QTL mapping and marker-assisted backcrossing for developing salinity tolerant rice (Oryza sativa L.)
Thesis Abstract:
The study was carried out to identify quantitative trait loci (QTL) controlling salinity tolerance in rice using molecular markers and to transfer Saltol, a major QTL associated with salinity tolerance, to a mega variety to enhance salt stress tolerance. A population of 177 F2 plants from the cross of Kalarata, the salt tolerant parent, and Azucena, the salt sensitive parent, was phenotyped for salt tolerance in a nutrient solution with salt stress of 12 dS m-1 using NaCl. A genetic linkage map was constructed with 100 SSRs and InDel markers which cover 1,405 cM with an average distance of 14.05 cM between loci. A total of 27 QTLs were identified using composite interval mapping with 17 traits studied. The short arm of chromosome 1 had the highest density of detected QTLs responsible for salinity tolerance and seedling vigor, which coincide with the Saltol locus, emphasizing the importance of this locus for candidate gene discovery and for use in rice breeding.

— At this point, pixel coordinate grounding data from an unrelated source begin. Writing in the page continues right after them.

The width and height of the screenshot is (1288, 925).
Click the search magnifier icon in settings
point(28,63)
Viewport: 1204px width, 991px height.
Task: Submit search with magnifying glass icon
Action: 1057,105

Introgression of Saltol QTL from the donor parent, FL478, into the recipient parent, IR64, was completed through marker assisted backcrossing (MABC). The markers selected for foreground selection that were closely linked to Saltol locus showed high accuracy in tracing its inheritance. The use of flanking and background markers considerably enhanced the recovery rate of the recurrent parent genome within three backcross generations, which could have saved from two to three backcrosses compared with conventional schemes to achieve the same results. Effectiveness of MABC was confirmed by evaluating the performance of five IR64-Saltol lines using saline culture solution at EC of 12 dS m-1. Based on selected physiological and growth parameters, the new Saltol introgression lines were similar to their recurrent parent IR64. The results of this study confirmed the enormous benefits of the applications of molecular markers in plant breeding to enhance tolerance of abiotic stresses.